Copying task for the records below: reproduce each one exactly and drop the pictures.

### Saved entries
__________________________________________________

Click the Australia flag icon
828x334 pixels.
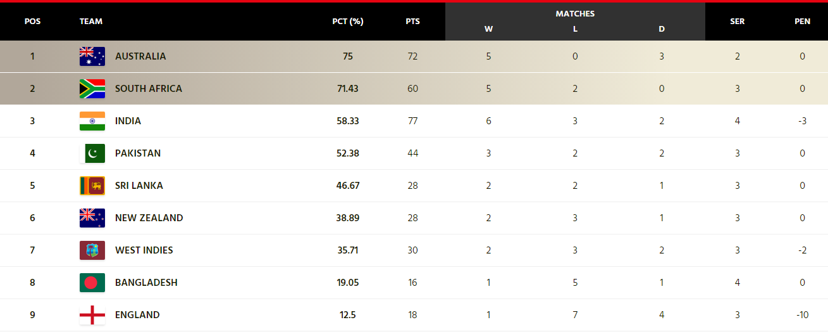(92, 56)
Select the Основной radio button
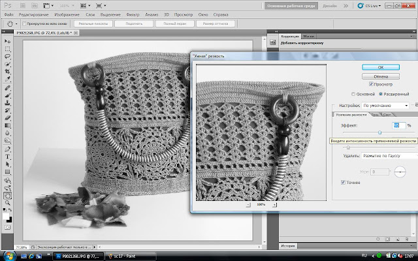Screen dimensions: 418x261 coord(353,93)
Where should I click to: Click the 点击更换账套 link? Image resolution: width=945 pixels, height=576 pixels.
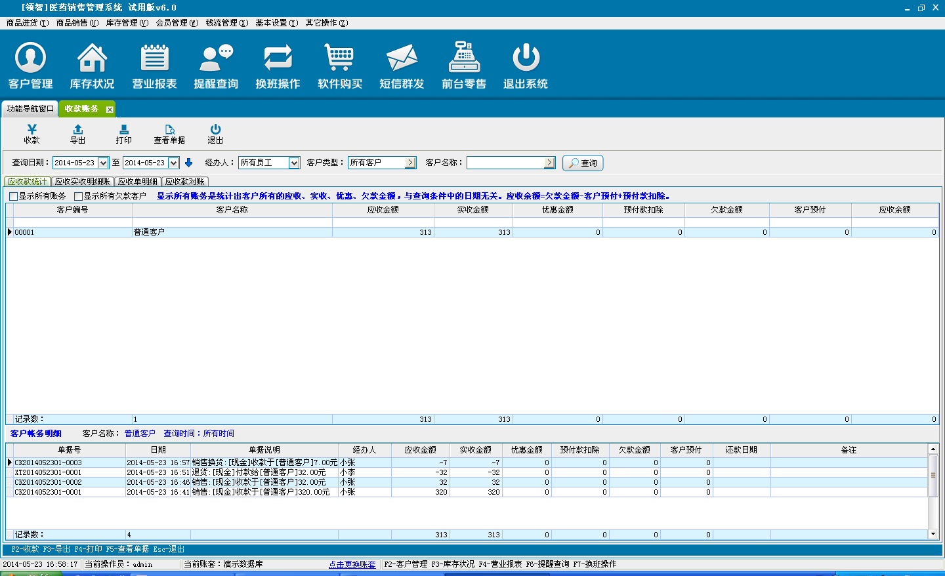click(x=352, y=564)
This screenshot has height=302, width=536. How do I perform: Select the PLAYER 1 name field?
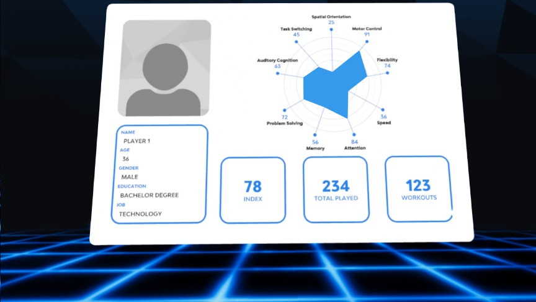(x=136, y=141)
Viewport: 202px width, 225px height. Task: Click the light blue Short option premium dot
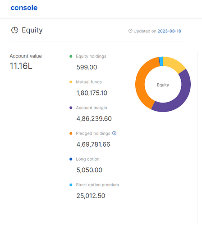(x=71, y=185)
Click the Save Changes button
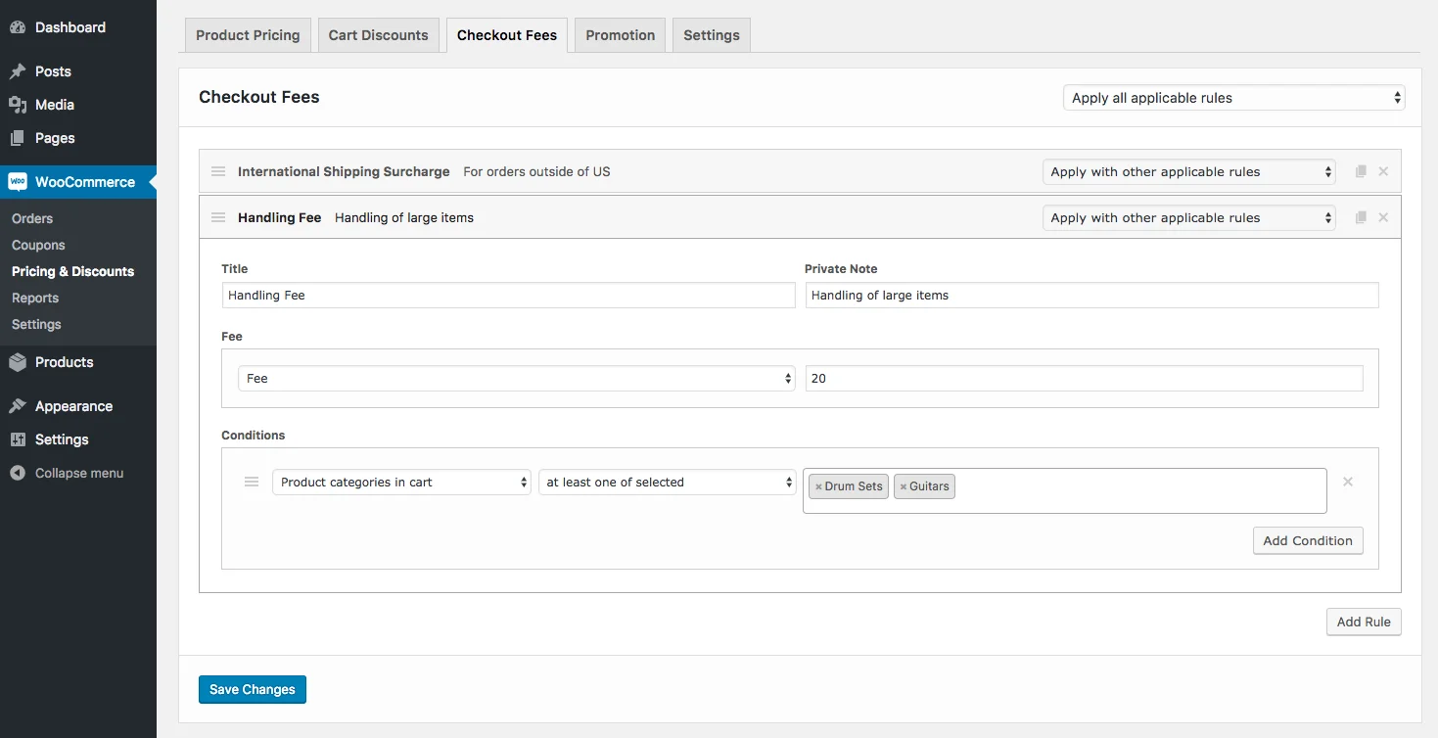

__________________________________________________

### Answer below
Click the Australia flag icon
828x334 pixels.
(92, 56)
Select the Основной radio button
Screen dimensions: 418x261 coord(353,93)
Where should I click to: Click the 点击更换账套 link? Image resolution: width=945 pixels, height=576 pixels.
click(x=352, y=564)
This screenshot has height=302, width=536. How do I perform: Select the PLAYER 1 name field?
(x=136, y=141)
Viewport: 202px width, 225px height. Task: Click the light blue Short option premium dot
(x=71, y=185)
Click the Save Changes button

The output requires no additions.